### [WORK INSTRUCTIONS]
Decide whether each statement below agrees with the blog: (a) the writer went to Pizza Hut at Jurong Point after the Trybe run at HuaYi secondary; (b) the writer has grown bored of Time Crisis 4; (c) the writer's top speed for the bowling ball was 24.40km/h. For each, answer yes or no and quote the words of the blog that settle it.

### [SELECTION]
•••••
Wednesday, May 23, 2007

cool. the great thing about today is that i did almost all the things that i love doing in one day! it may not be such a great thing to you guys, but it's a great achievement Henzy David! haha.

first of all, was the Trybe Dare to Dream run at HuaYi secondary, this must be like the 3rd time i'm goin there this year. lol. but waita sec, that don't mean i'm not gonna go back there again. haha. there's another one this friday! lol. i'll be back!

well. it was off to jurong point thereafter, Pizza Hut, with DaJie Joa, Hannah, LiYing and Clarence.


after that, went down(or up two storeys in this case) to the arcade. where i played my favourite game thus far, Time Crisis 4! lol. i'm not bored of it. i'm actually tryin to achieve and average of 75% completions. currently 10-15% lol. then it was off to dance.


sad to say, but today was the last lesson for Hip Hop 1. aaaahhhh. lol. but there's Hip Hop 2! haha.
the cert of completion. haha

ah yes. really wanted to thank Ryan personally, but didn't have the chance to. so i don't know if you'll be reading this but, a BIG THANKS to Ryan of O School! haha.

and yes. one last thing. a song, or video that i wanna share with ya. haha. this is also the song i'm lookin for! lol.

As Dusk Falls
5/23/2007 11:45:00 PM

Monday, May 21, 2007

well.. i seem to have grown used to travelling alone or doing stuff alone. haha. well. cool. haha.

today! victoria school! you can do it run! haha. it was an okay thing. haha. yeah. but a little different from normal YCDI runs, that what i felt. haha. maybe partly cuz i wasn't really conscious of myself today. like, really, be myself know. haha. guess i do things better like that. haha. crazy me. not conscious of myself me. =D


headed down to Superbowl at Lakeside, with Bing Rong, Siok yit, Yew Choong and Wayne. haha, kind of a different group from the normal people that i hang out with. but it was a good change. haha.
well, had dinner at the bowling alley.
played 2 games, this was the 2nd one. haha, where mostly all was playing seriously.
and the last game, where Yew Choong and Wayne teamed up, i was supposed to be with SiokYit but she passed, and BR wanted to train himself. in the end, I was the only on who played seriously, having found out the correct way to play. haha. lol, my max speed for the ball is 24.40km/h! lol. that's fast. for a person with an injured thumb. lol. but speed isn't everything.

it was such a good time of fellowship that we thought, hey, why not have this like once a week! haha. well, thinking that it'd soon become real boring to play bowling all the time, we thought maybe, bowling-pool-bowling-pool, in sequence. haha. but this is the basic plan. lol.

overall, enjoyed myself today. i really thank Father God for blessing me with so much daily. =) thank you Lord. =)

lookin for the song [Hope] by Twista ft. Faith Evans. anyone have it? contact me please. haha. thanks alot.

As Dusk Falls
5/21/2007 11:14:00 PM

Sunday, May 20, 2007

it's sure gonna be a packed week up ahead, with another one of those Trybe marathons coming along. haha. but i'm game for it. and i'm definitely going. hahaha.

so, no more mysteries huh Henzy David? let's think about that now shall we.

sometimes i wonder why can't i do stuff well. the stuff that i'm real interested in. is it cuz i ain't practicing at it alot? is it cuz i'm not doing something right? i don't know. i don't really understand either. God, can i ask you for an answer to this question of mine? can i ask you for the ability and grace to do well in these things that i like? i believe i can. so i'm gonna do that.
•••••
### [Source records]

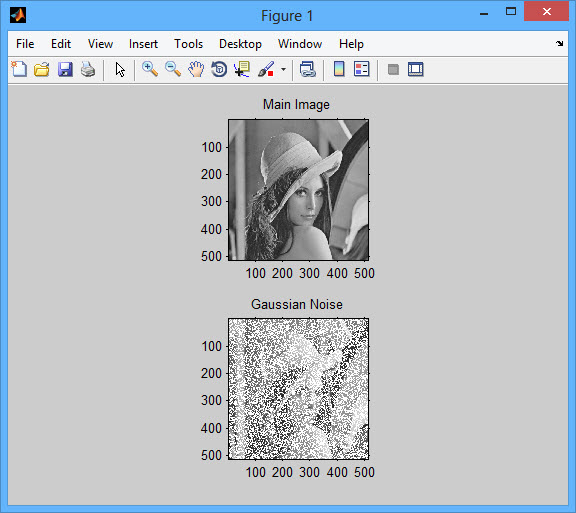Click the New Figure icon

pos(19,69)
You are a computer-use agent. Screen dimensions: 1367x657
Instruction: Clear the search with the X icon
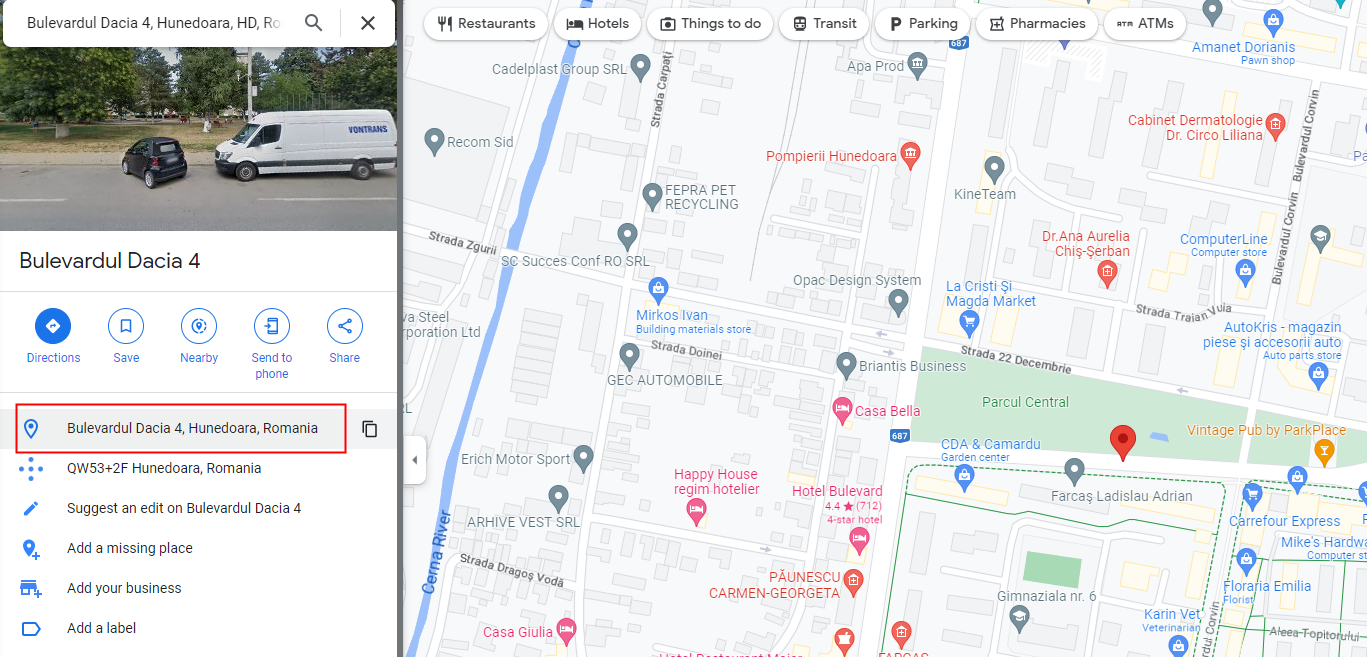(368, 23)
•••••
### [EXERCISE RESPONSE]
(a) Yes: "it was off to jurong point thereafter, Pizza Hut, with DaJie Joa, Hannah, LiYing and Clarence."
(b) No: "i'm not bored of it."
(c) Yes: "my max speed for the ball is 24.40km/h!"